Verzoeker was gezakt voor het examen rijinstructeur omdat de examinator het onderdeel Voertuig- en verkeersbeheersing gemotiveerd onvoldoende beoordeelde. Tegen het besluit van de examinator stelde verzoekers rechtsbijstandverzekeraar administratief beroep in bij de Commissie van beroep. De Commissie van Beroep besloot het besluit van de examinator in stand te laten. Naar het oordeel van de Commissie van beroep had verzoeker in zijn beroepschrift en tijdens de hoorzitting niet overtuigend aangetoond dat de waardering en de beslissing van de examinator onjuist zouden zijn.

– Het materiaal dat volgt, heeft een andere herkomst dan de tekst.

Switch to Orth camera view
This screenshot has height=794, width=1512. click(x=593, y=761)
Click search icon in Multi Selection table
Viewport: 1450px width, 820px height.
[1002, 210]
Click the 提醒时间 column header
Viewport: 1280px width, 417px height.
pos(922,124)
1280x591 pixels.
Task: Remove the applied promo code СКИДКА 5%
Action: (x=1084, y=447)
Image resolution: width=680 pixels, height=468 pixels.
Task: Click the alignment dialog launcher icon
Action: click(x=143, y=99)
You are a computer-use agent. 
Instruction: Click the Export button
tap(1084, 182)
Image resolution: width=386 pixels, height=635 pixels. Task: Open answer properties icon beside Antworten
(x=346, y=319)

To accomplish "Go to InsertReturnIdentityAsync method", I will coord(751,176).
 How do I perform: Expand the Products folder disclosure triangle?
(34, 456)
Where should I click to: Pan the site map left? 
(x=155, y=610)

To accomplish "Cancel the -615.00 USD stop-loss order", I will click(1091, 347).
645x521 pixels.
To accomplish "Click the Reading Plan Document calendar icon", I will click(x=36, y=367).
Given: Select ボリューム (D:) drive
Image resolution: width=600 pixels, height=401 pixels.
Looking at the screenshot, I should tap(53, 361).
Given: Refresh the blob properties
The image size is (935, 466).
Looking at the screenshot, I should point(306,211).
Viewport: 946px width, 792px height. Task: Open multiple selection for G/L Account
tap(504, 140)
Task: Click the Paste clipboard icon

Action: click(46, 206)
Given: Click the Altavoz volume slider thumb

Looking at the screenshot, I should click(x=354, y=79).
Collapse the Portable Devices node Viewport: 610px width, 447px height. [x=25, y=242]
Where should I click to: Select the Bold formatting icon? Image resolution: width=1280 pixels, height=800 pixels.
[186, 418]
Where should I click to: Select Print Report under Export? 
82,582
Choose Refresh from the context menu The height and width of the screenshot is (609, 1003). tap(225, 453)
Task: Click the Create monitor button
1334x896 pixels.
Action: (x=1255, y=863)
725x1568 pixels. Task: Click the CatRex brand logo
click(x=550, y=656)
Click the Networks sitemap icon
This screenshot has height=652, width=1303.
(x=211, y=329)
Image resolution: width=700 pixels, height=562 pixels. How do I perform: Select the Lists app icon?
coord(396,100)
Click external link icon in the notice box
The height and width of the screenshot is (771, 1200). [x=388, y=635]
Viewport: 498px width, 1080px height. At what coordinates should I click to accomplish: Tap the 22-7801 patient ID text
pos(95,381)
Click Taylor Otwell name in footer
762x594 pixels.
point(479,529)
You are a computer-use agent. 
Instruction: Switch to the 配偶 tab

Verzoeker klaagde erover dat de Commissie van beroep zijn administratief beroep onvoldoende gemotiveerd heeft afgewezen. In reactie op de klacht nam de Commissie van beroep het standpunt in dat een algemeen gestelde motivering in de uitspraak van 11 mei 2004 volstond. Bedoelde uitspraak moest worden gezien als een samenvattend oordeel met betrekking tot hetgeen van de zijde van verzoeker naar voren was gebracht ten aanzien van een aantal situaties die zich tijdens het examen had voorgedaan.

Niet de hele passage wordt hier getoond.